Transitioning back to life at AU

  1. Work with other internationals students on campus. Serve as a mentor for incoming international students to your campus. Become involved with the international activities and issues on campus, or simply befriend an international student. You can be an “Abroad at AU Partner” and help out with the orientation we give to incoming international students here for the Abroad at AU program

  2. Become a conversation partner. Another way to volunteer your time and help out visiting international students on campus is to become a conversation partner. Many exchange students need to practice their English speaking skills and would like a conversation partner. If you are interested in meeting international students, learning about their culture, and helping them practice their speaking skills, check with the international student services office.

  3. Join an international interest club or organization. Spend time with people who have shared similar experiences.

  4. Continue language learning. Take additional language courses; join language clubs, or language conversation nights. Find an exchange partner to meet with on a regular basis who speaks your second language. Subscribe to a newspaper or magazine in your second language.

  5. Assist in the Study Abroad Office.
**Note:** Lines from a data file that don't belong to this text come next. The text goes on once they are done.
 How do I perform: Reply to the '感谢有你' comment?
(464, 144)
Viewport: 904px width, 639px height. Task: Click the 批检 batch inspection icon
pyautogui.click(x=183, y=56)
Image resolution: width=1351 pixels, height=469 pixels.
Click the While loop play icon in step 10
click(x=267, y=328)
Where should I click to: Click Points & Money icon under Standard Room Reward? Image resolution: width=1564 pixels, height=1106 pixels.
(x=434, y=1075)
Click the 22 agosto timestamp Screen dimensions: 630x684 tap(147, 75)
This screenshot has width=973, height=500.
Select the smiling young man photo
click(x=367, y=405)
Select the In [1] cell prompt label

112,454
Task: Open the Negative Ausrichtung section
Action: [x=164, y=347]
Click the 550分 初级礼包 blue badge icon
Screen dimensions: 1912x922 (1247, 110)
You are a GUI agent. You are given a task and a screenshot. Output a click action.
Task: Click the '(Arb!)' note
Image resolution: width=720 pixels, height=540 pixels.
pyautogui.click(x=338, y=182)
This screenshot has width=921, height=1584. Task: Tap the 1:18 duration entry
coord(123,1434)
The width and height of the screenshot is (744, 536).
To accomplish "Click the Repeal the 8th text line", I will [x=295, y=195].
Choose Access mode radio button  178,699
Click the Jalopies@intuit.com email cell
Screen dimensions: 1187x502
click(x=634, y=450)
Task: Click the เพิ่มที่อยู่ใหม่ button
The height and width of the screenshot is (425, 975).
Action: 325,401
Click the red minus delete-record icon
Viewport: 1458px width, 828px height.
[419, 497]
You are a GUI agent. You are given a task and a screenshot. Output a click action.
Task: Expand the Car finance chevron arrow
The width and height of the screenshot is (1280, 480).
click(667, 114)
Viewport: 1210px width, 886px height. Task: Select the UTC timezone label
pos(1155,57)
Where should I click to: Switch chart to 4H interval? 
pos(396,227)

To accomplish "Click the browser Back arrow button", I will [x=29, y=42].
Serve as an alumni contact, help conduct on-campus information sessions, speak at AU Abroad’s site-specific orientations for future students, assist with AU’s study abroad fair, and spread the study abroad vibe.

  6. Share your experience. Give presentations to adults, children, and student groups. Write articles for the campus newspaper. Encourage others to go abroad!

  7. Learn more about your host country. Use your firsthand knowledge of another country as a basis for taking related courses such as geography, history, and international relations. Build on your knowledge by reading newspapers and books viewing films, and basing research projects, papers, or an independent study on your host culture.

  8. Investigate international careers. Visit AU’s Career Center and learn about the Foreign Service, international development agencies, overseas teaching, travel agencies, volunteer groups, or businesses that need bilingual employees.

  9. Volunteer to work in the community. Help organizations that support community service and development. Look for groups working with immigrants, refugees, or the aged, that can use your skills of listening, patience, and empathy.

  10. Keep in touch with your experience. Write your friends in your host country; address and stamp at least two envelopes so that you write at least twice per year! Keep up-to-date by sending photos. Write a letter to your institution explaining what the experience meant to you. Subscribe to a host country newspaper or read current issues in the library. Plan a return visit to your host country, or invite friends to come to the U.S.

  11. Integrate the best of the two cultures. Don't feel as if you must live exclusively according to one at the expense of the other.